* **PROBLEM TO WORK ON**
Count the lines of data below that include "module". Provide only the number.

* **DATA FOR THE TASK**

--------------------------------------------------

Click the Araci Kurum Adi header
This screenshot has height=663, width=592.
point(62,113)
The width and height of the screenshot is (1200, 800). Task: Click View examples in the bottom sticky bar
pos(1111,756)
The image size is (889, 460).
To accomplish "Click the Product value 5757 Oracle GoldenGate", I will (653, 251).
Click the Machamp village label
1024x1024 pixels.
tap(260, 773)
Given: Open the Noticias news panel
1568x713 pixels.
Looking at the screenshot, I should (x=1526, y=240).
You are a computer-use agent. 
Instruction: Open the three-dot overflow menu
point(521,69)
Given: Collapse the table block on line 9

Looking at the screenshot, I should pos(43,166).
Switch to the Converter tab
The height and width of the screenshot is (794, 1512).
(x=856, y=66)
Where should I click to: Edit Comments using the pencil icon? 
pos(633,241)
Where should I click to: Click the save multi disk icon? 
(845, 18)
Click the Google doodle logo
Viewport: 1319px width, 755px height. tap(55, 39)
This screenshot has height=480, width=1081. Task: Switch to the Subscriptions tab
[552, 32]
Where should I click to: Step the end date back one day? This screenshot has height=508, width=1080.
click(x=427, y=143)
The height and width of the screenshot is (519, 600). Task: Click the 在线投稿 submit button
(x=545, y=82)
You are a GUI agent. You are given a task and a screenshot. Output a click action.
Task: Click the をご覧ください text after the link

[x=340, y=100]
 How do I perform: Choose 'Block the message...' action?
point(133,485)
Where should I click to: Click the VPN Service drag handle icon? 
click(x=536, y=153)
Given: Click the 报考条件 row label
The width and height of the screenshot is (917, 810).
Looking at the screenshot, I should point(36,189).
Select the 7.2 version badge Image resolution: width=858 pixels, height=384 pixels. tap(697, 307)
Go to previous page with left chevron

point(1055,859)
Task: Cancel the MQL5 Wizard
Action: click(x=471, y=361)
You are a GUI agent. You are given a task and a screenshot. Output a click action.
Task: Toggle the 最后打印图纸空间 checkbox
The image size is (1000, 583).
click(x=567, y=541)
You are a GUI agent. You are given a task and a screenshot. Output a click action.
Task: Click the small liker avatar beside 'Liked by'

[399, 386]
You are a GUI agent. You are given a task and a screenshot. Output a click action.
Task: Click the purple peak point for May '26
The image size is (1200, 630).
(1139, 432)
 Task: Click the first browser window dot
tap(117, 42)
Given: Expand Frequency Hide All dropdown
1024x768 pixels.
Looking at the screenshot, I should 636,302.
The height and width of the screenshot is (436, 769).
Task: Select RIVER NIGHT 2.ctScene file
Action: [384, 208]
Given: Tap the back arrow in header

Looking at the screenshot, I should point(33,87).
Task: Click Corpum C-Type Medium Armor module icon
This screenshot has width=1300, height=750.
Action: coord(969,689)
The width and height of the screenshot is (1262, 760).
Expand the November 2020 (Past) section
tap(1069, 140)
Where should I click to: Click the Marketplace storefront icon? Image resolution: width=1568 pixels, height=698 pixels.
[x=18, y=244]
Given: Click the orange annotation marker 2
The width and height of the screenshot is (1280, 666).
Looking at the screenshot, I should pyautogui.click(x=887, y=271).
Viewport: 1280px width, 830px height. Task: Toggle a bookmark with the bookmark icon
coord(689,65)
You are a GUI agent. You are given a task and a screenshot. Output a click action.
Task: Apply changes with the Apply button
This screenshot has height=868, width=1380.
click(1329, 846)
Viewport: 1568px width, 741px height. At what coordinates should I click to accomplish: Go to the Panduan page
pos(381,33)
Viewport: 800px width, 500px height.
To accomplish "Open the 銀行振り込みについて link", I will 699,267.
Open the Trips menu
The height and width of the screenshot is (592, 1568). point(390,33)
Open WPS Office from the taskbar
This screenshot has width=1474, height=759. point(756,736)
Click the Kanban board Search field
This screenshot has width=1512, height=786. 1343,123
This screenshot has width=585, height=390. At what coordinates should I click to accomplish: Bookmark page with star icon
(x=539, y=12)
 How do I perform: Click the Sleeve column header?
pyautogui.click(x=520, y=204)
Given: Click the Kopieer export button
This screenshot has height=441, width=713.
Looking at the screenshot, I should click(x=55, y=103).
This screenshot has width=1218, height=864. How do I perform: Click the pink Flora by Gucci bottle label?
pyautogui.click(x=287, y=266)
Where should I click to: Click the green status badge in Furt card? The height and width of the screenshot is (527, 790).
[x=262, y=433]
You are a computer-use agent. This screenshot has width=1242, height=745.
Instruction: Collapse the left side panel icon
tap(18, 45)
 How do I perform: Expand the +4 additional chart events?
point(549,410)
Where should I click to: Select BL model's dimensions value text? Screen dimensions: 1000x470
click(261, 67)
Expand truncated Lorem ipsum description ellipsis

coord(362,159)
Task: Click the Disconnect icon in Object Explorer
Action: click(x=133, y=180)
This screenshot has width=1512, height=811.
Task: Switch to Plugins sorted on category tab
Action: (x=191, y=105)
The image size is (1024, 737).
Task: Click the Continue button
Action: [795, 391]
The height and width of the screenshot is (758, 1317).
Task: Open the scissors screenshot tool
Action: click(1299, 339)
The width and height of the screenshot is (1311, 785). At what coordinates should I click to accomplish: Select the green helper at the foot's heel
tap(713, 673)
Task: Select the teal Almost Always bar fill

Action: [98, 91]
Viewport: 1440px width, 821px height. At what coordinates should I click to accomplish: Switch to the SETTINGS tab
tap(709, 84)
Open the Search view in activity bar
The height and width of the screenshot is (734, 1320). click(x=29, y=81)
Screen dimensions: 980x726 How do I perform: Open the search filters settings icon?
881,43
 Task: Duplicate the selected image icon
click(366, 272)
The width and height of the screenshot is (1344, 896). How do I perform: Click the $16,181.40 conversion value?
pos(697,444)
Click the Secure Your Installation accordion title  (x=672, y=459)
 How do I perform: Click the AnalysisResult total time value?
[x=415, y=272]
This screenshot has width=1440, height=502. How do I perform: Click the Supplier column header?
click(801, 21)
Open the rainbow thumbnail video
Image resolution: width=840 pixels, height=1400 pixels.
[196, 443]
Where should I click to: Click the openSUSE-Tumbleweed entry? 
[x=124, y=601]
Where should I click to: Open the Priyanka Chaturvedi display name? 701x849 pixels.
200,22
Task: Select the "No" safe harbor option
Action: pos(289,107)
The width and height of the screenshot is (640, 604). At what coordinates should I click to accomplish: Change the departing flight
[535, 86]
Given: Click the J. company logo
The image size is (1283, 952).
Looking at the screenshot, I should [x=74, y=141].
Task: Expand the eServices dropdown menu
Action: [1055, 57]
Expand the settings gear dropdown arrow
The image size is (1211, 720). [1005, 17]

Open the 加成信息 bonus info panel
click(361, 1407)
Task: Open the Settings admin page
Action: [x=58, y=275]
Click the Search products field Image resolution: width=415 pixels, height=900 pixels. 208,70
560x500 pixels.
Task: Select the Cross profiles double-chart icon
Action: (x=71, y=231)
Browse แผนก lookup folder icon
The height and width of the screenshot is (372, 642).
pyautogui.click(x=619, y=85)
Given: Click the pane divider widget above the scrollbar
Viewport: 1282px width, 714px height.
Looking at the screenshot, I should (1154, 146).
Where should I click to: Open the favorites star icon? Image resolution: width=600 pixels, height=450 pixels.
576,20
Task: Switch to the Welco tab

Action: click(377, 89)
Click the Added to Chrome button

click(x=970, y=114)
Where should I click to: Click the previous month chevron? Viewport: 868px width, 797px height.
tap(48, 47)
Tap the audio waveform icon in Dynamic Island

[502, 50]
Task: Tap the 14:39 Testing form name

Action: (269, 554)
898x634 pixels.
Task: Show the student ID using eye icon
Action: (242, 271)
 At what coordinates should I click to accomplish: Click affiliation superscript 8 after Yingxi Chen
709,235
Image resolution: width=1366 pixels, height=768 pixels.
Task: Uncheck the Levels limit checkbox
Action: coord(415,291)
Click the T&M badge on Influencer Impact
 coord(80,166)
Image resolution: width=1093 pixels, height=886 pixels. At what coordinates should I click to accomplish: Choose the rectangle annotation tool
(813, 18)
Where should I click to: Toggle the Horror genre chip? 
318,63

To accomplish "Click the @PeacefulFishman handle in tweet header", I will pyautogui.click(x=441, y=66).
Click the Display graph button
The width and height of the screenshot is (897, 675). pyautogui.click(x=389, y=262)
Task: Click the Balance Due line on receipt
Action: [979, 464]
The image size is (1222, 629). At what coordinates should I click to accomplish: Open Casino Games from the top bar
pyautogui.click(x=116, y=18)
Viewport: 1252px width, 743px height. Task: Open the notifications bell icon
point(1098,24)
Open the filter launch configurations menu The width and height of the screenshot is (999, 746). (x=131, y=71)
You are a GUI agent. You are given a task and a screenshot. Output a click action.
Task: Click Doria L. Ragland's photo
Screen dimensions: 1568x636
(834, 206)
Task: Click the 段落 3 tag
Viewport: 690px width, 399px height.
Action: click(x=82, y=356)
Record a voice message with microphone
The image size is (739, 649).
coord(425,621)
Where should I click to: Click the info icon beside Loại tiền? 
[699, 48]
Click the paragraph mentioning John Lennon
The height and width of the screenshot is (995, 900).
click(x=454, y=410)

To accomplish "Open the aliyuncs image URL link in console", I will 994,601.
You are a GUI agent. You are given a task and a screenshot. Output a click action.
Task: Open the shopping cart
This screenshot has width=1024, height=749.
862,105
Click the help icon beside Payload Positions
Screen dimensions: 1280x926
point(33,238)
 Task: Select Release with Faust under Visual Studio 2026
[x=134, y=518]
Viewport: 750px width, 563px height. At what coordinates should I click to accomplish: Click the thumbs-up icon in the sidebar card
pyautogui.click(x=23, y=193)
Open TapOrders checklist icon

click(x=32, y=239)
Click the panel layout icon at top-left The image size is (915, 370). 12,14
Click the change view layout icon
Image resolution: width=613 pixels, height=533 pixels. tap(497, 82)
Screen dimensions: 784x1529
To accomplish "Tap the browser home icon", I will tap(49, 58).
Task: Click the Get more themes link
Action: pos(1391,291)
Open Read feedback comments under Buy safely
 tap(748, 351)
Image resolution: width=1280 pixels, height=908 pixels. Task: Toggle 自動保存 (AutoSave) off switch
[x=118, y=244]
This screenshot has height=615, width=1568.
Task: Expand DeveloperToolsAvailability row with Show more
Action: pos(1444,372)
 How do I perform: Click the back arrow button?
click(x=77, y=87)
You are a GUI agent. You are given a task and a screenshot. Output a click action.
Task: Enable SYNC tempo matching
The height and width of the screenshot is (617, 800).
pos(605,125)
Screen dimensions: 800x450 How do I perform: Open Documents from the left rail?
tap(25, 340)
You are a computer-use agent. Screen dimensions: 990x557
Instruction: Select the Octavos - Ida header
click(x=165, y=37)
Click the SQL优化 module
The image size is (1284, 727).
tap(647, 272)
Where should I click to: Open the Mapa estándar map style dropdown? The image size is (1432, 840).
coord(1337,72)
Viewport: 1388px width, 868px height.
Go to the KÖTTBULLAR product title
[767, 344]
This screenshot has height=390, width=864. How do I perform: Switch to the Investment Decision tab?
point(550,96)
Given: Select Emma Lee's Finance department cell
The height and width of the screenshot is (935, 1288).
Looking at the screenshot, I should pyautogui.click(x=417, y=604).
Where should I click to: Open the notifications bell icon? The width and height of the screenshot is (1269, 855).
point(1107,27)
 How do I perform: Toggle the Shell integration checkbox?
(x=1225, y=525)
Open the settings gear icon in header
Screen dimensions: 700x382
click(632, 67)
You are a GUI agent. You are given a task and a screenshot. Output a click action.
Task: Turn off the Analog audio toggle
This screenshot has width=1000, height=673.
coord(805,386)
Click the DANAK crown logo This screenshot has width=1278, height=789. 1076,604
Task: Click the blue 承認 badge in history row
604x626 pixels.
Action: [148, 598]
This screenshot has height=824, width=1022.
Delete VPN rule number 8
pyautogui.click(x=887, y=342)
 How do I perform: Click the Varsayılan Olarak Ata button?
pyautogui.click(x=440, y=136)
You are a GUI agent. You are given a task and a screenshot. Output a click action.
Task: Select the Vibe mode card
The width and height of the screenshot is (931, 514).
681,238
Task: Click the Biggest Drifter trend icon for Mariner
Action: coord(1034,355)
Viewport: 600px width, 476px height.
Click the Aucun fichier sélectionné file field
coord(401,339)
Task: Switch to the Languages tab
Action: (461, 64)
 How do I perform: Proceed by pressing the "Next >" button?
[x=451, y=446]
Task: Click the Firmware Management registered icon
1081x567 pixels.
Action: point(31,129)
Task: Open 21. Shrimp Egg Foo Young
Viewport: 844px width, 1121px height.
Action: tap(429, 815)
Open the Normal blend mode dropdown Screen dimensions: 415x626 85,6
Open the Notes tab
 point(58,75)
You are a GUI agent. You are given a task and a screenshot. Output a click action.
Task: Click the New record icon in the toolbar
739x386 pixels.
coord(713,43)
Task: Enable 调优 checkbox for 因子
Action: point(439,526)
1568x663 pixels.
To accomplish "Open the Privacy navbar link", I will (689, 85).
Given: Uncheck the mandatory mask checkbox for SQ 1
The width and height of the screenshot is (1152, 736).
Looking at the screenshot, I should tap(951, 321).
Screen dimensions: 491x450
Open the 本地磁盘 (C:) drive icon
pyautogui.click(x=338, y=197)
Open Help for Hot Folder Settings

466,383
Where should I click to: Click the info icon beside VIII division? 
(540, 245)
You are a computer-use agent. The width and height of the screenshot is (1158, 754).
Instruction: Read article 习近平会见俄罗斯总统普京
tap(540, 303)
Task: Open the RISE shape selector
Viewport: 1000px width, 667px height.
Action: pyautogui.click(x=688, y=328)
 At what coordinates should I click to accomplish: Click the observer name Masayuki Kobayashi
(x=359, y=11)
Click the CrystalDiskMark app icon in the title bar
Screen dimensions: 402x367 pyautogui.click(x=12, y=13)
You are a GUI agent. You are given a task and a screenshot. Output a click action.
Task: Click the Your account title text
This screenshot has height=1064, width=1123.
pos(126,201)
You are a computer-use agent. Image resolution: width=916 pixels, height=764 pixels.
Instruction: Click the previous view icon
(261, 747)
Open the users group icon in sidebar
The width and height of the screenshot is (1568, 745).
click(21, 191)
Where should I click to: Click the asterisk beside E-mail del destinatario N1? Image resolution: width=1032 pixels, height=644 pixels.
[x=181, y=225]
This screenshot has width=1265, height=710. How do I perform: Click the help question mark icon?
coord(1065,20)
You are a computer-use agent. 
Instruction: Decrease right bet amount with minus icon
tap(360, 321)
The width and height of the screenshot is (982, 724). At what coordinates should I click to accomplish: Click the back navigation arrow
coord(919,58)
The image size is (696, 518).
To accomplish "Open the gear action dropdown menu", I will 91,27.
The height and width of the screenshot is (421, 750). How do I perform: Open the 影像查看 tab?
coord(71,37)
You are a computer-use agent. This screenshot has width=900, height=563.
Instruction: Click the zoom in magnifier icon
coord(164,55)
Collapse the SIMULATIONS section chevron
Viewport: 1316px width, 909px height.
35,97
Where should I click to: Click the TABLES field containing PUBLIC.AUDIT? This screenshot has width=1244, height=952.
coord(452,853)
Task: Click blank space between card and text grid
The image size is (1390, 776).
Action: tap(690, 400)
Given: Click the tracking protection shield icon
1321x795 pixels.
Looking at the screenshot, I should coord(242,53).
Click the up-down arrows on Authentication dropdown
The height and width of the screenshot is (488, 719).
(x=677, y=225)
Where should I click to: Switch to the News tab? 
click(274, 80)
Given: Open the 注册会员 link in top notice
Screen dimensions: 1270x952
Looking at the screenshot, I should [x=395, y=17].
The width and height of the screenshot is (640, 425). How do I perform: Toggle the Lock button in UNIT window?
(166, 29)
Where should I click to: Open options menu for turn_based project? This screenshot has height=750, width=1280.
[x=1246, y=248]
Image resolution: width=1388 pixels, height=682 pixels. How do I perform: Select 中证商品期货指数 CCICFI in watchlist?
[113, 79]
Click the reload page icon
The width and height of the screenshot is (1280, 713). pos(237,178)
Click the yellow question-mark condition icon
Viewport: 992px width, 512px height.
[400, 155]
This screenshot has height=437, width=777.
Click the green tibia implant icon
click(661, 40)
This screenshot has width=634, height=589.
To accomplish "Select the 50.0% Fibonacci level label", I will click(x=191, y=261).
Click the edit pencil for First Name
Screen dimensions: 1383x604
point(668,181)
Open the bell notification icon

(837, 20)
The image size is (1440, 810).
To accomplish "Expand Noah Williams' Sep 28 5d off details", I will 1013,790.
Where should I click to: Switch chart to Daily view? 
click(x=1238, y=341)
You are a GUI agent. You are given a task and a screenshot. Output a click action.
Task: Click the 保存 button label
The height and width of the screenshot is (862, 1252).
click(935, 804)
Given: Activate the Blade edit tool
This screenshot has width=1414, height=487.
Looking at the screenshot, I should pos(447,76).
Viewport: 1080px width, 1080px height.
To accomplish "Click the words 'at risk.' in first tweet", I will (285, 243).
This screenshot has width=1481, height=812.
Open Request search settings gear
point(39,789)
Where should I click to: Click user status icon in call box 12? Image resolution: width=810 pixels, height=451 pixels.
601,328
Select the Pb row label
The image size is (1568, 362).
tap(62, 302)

--------------------------------------------------

* **RESULT OF THE TASK**
2